Heavymeta Stellar Utilities for Python , By: Fibo Metavinci
Project description
hvym_stellar
A Python library for secure token generation and verification using Stellar keypairs. This package provides a robust way to create and verify tokens with support for expiration, access control, secret sharing, and consistent shared key derivation.
Features
- Secure Token Generation: Create cryptographically secure tokens using Stellar keypairs
- Token Expiration: Set token expiration times to enhance security
- Access Control: Define fine-grained access control through caveats
- Secret Sharing: Securely share secrets between parties
- Consistent Shared Key Derivation: Reliable cross-instance shared key generation
- Utility Functions: Easy extraction of salt/nonce from encrypted data
- Backward Compatibility: Support for legacy token verification
- Timestamp Validation: Built-in support for token expiration and max age validation
Installation
pip install hvym_stellar
Dependencies
- PyNaCl (Python binding to libsodium)
- pymacaroons (Macaroon token support)
- stellar-sdk (Stellar keypair and address handling)
- base58 (For encoding/decoding)
- cryptography (For encryption/decryption)
Basic Usage
1. Creating a Token
from hvym_stellar import StellarSharedKeyTokenBuilder, TokenType
from stellar_sdk import Keypair
# Generate or load Stellar keypairs
sender_kp = Keypair.random()
receiver_kp = Keypair.random()
# Create a new token
token = StellarSharedKeyTokenBuilder(
sender_kp,
receiver_kp.public_key,
token_type=TokenType.ACCESS,
expires_in=3600, # 1 hour expiration
caveats={"user_id": "123", "role": "admin"}
)
# Serialize the token for transmission
serialized_token = token.serialize()
2. Verifying a Token
from hvym_stellar import StellarSharedKeyTokenVerifier, TokenType
# Verify the token
verifier = StellarSharedKeyTokenVerifier(
receiver_kp,
serialized_token,
TokenType.ACCESS,
expected_caveats={"user_id": "123"},
max_age_seconds=3600 # Optional: enforce maximum token age
)
if verifier.valid():
print("Token is valid!")
# Access token claims
print("Token expires at:", verifier.get_expiration_time())

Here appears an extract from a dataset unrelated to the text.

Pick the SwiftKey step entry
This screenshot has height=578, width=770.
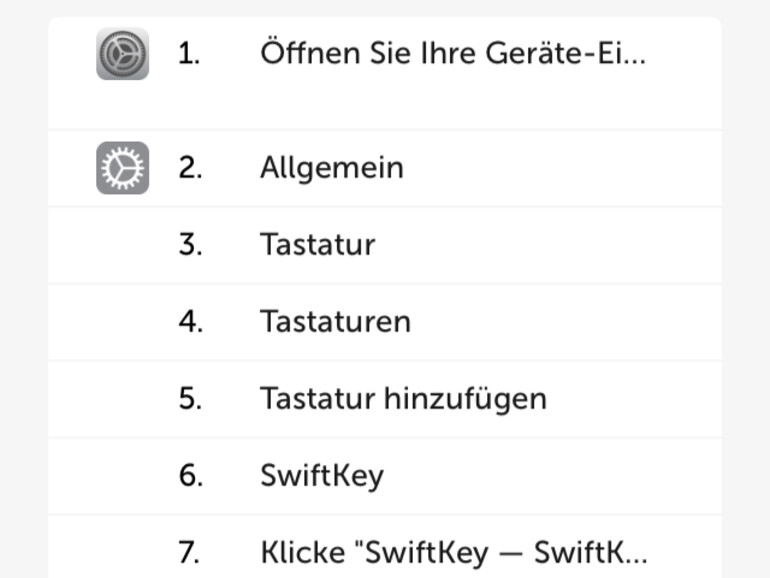coord(321,475)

print("Is expired:", verifier.is_expired())
3. Sharing Secrets
# Sender: Create token with a secret
secret_data = "sensitive-information-here"

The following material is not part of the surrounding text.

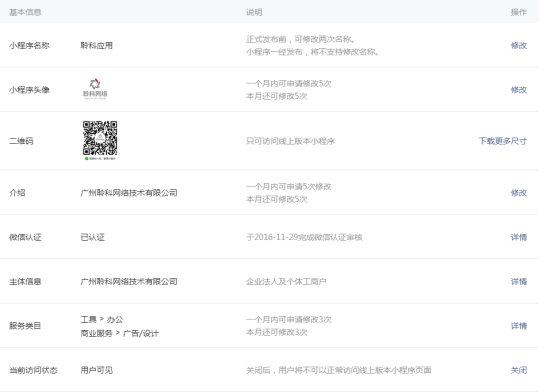The image size is (554, 392).
Task: Click 修改 link for 小程序头像 row
Action: 519,90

token_with_secret = StellarSharedKeyTokenBuilder(
sender_kp,
receiver_kp.public_key,
token_type=TokenType.SECRET,
secret=secret_data,
expires_in=300 # 5 minutes
)
serialized_secret_token = token_with_secret.serialize()

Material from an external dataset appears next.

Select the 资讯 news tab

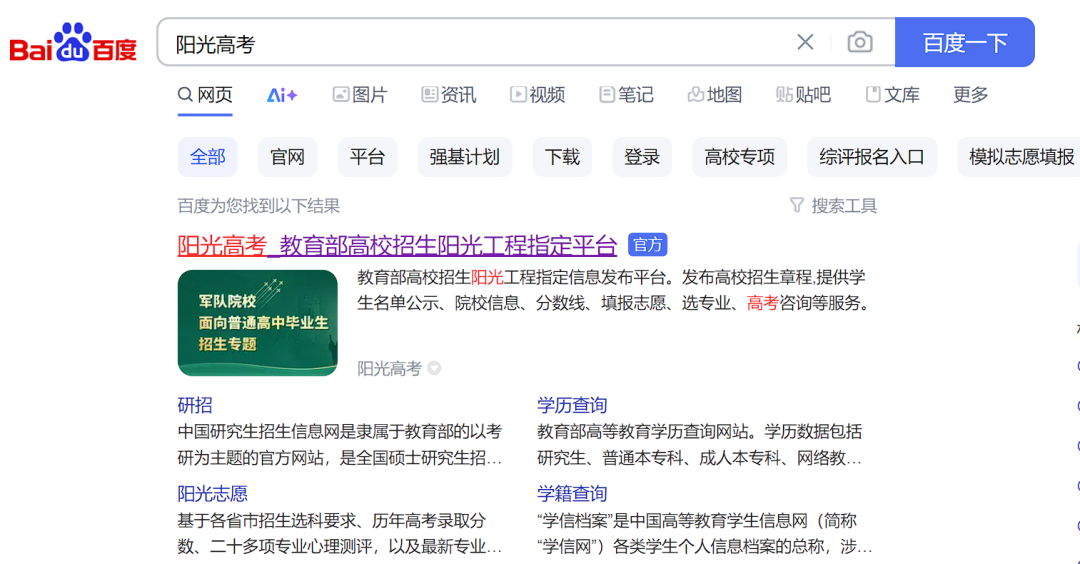click(x=448, y=95)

# Receiver: Extract the secret
verifier = StellarSharedKeyTokenVerifier(
receiver_kp,
serialized_secret_token,
TokenType.SECRET
)
if verifier.valid():
try:
secret = verifier.secret()
print("Retrieved secret:", secret)
except ValueError as e:
print("Failed to retrieve secret:", str(e))
4. Consistent Shared Key Derivation (Sender-Receiver Model)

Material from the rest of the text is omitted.